• _Input data_:
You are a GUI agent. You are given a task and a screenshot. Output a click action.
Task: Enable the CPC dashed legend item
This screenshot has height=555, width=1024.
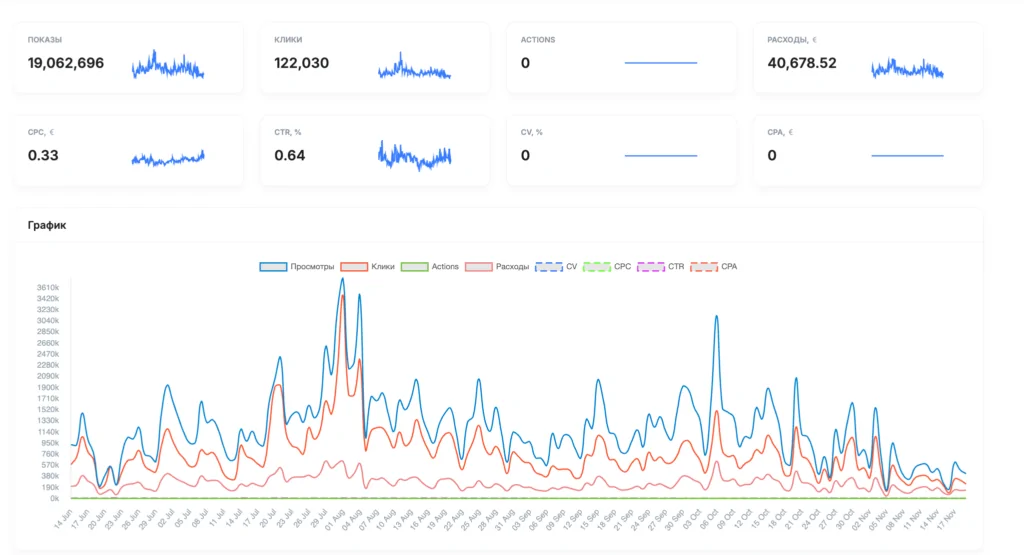tap(607, 266)
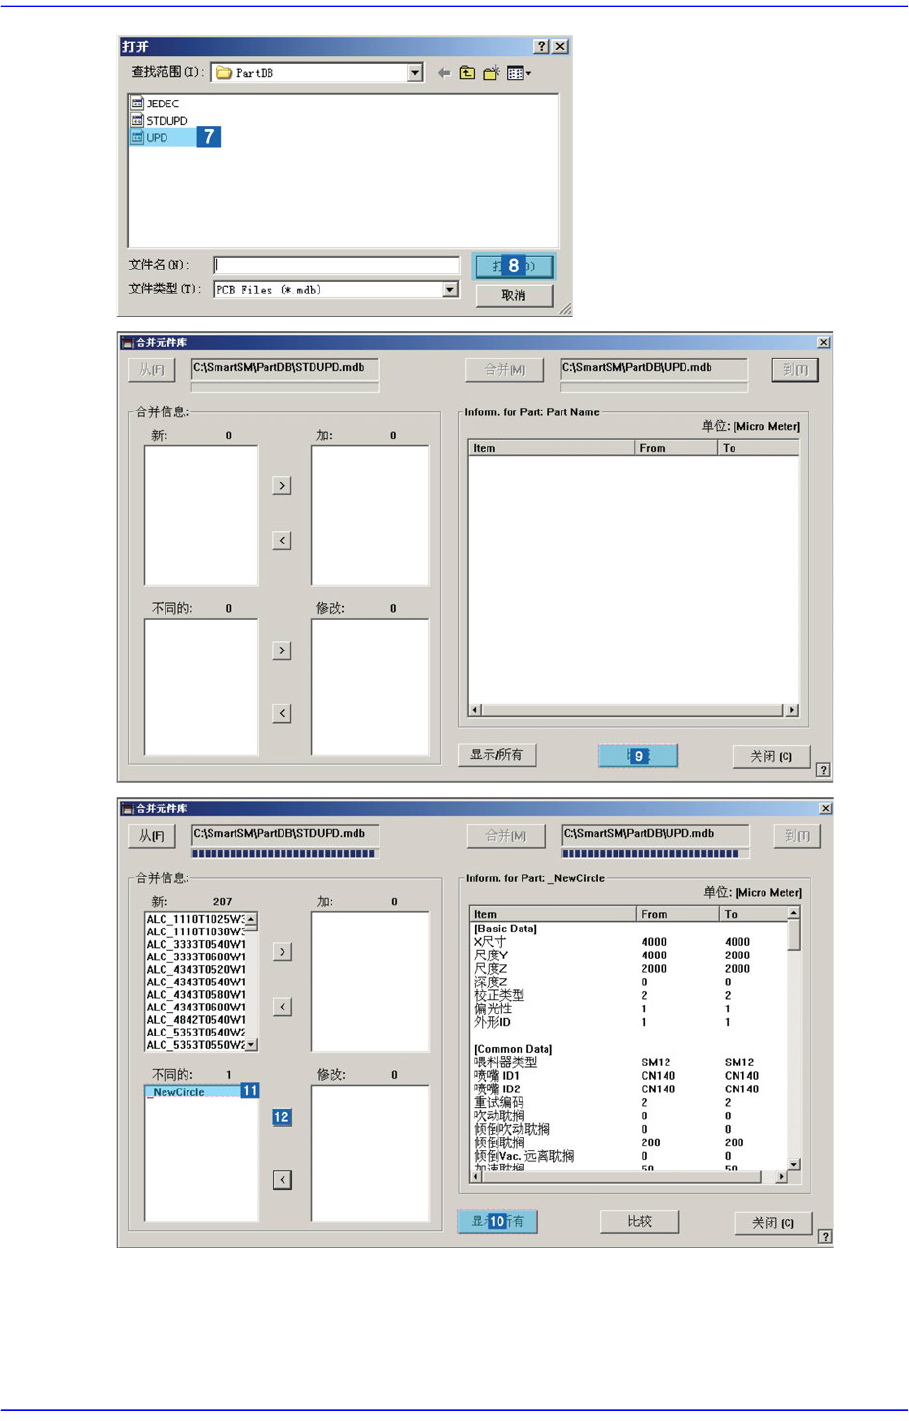Click the 取消 cancel button
The image size is (909, 1421).
click(x=513, y=295)
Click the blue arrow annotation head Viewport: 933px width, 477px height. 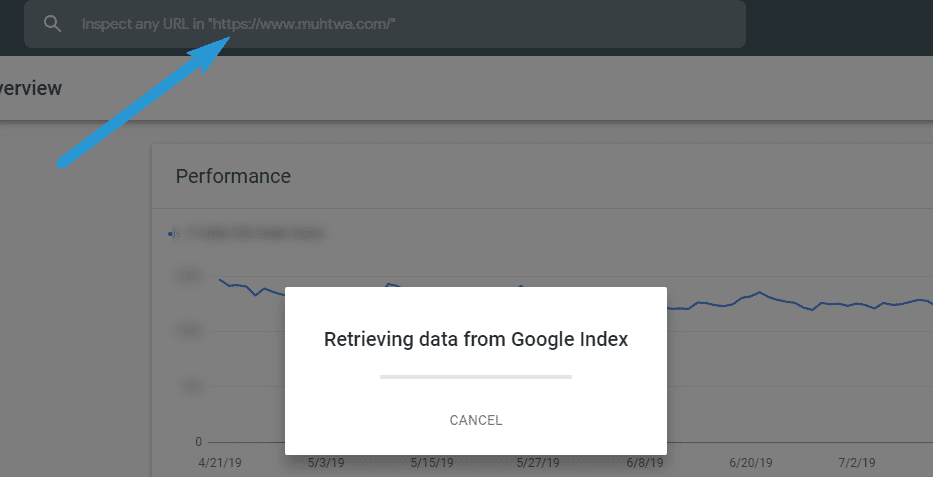click(211, 52)
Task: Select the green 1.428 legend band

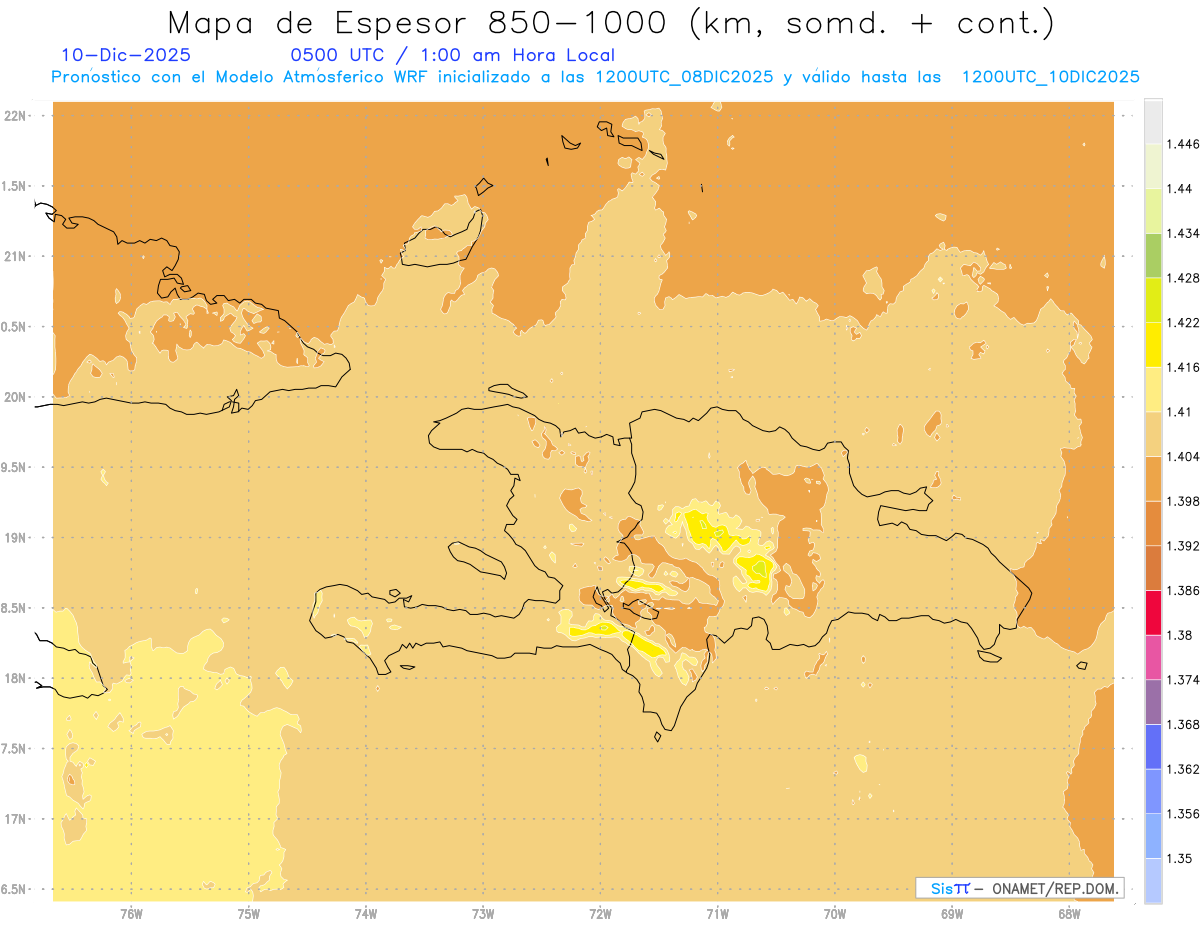Action: pos(1153,255)
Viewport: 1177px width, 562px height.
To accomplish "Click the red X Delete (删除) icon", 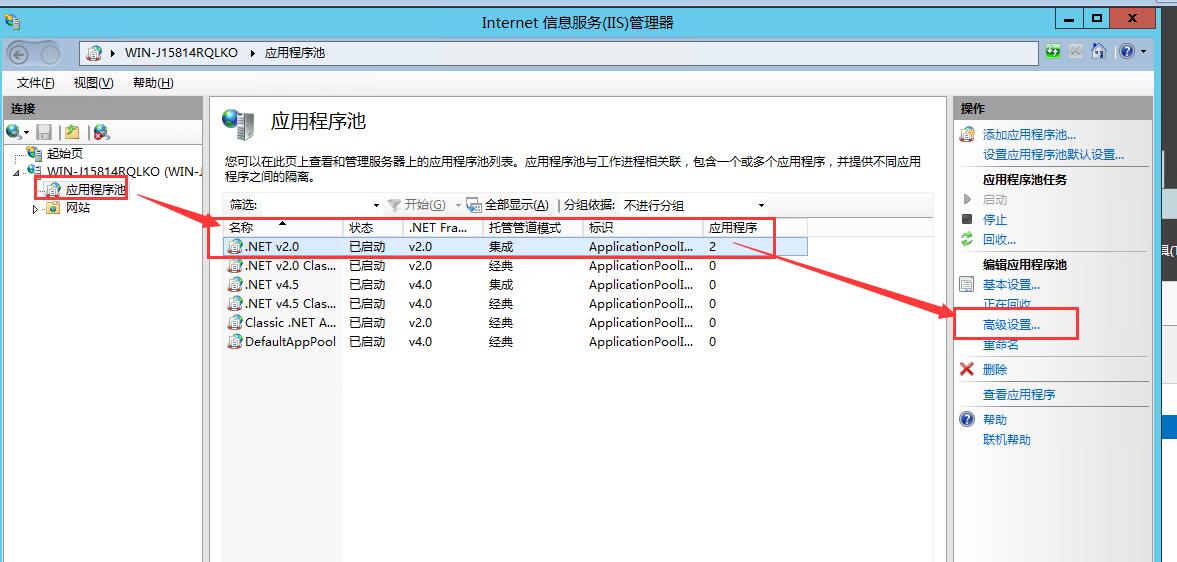I will (966, 369).
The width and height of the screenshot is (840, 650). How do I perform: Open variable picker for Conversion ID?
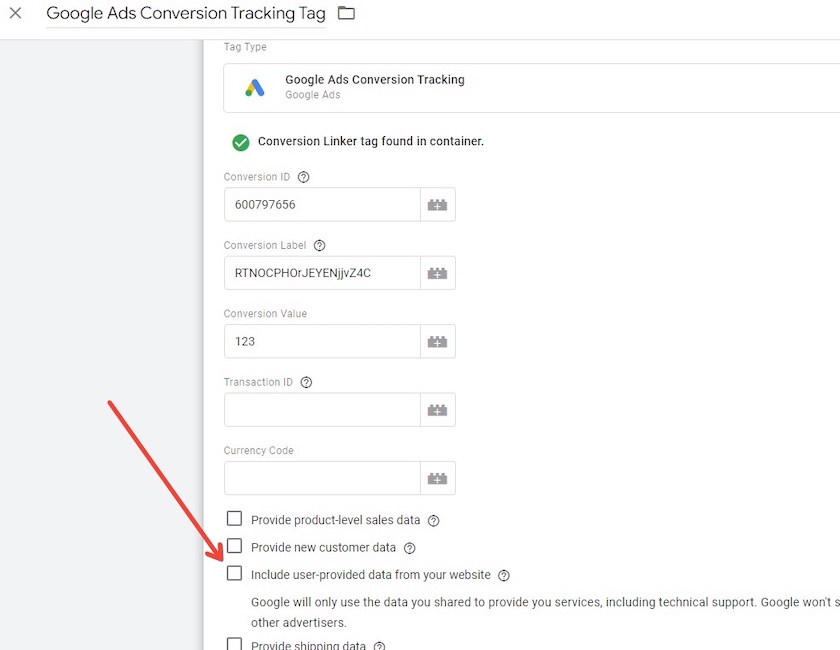[x=437, y=205]
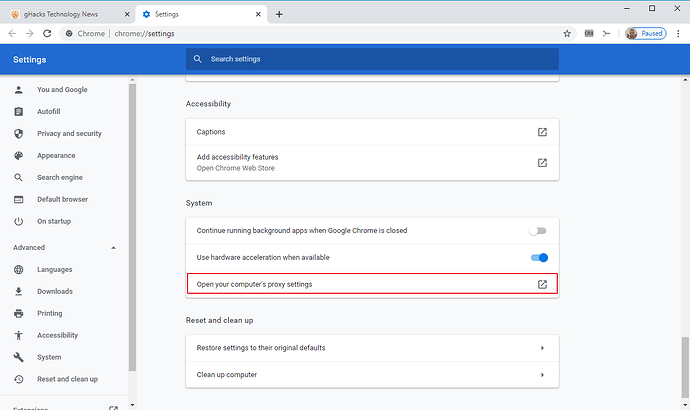
Task: Click the Search settings field
Action: (372, 59)
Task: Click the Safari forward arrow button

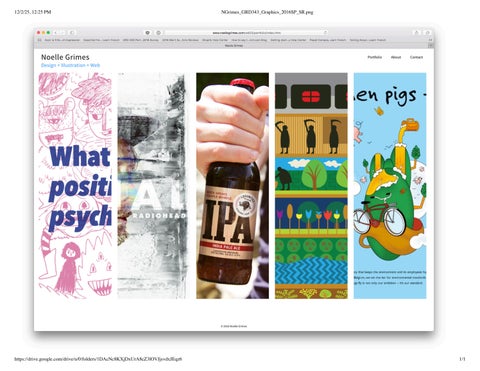Action: (62, 32)
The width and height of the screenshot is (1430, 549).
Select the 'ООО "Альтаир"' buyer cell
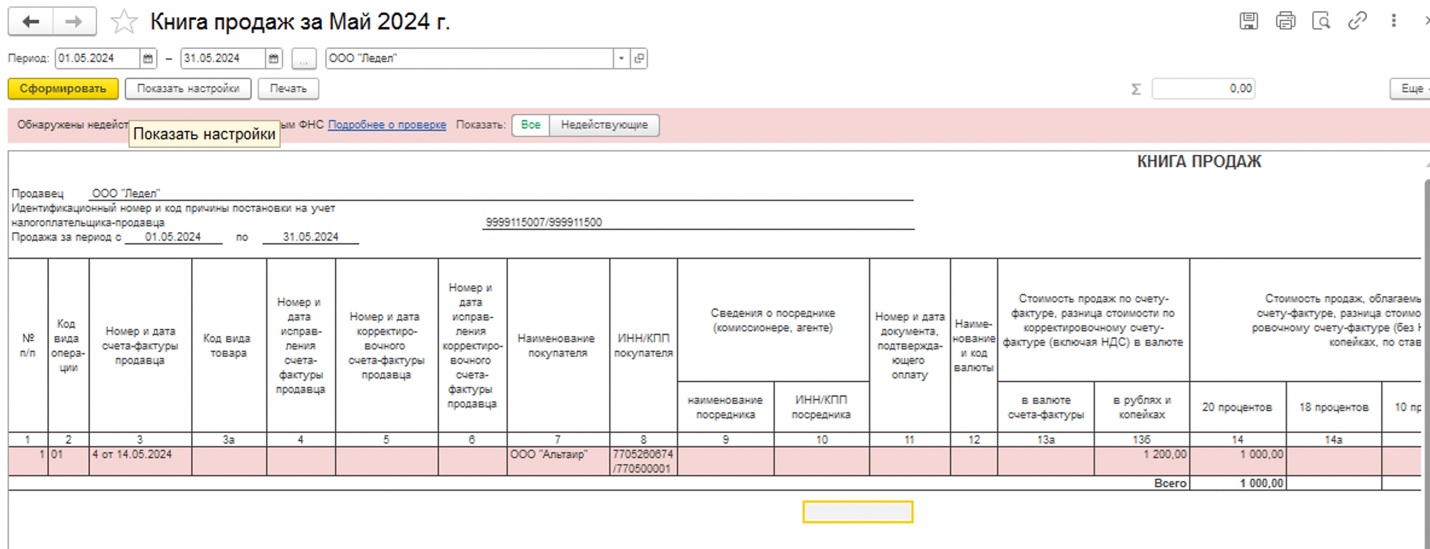[558, 455]
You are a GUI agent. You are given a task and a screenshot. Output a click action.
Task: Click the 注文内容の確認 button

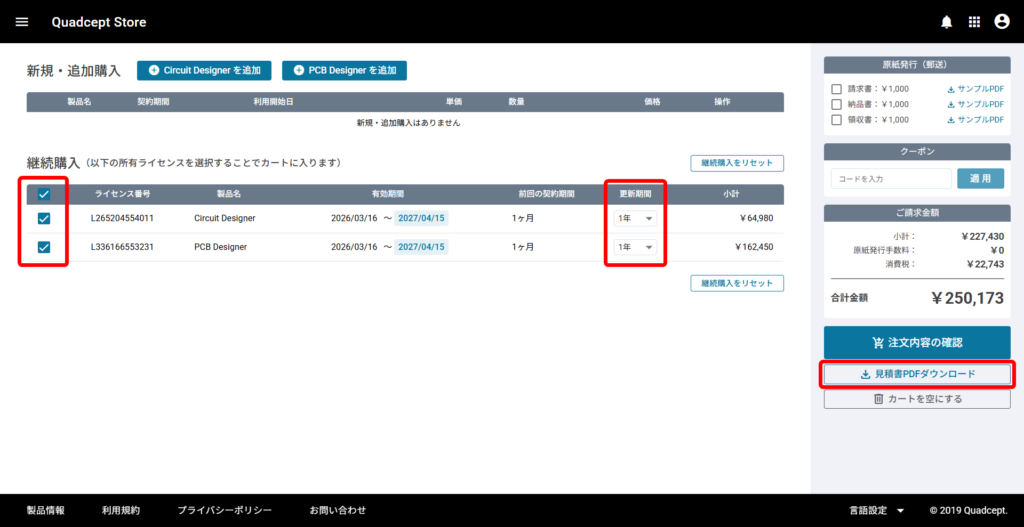tap(917, 342)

• _To do_: Starting at the line that contains "The width and height of the screenshot is (1430, 549).", please write out every line to the end of the entries, inclusive, copied exactly and with pictures omitted.

• _Response to the exercise_:
The width and height of the screenshot is (1430, 549).
Select the 'ООО "Альтаир"' buyer cell
[558, 455]
You are a GUI agent. You are given a task and a screenshot. Output a click action.
Task: Click the 注文内容の確認 button

tap(917, 342)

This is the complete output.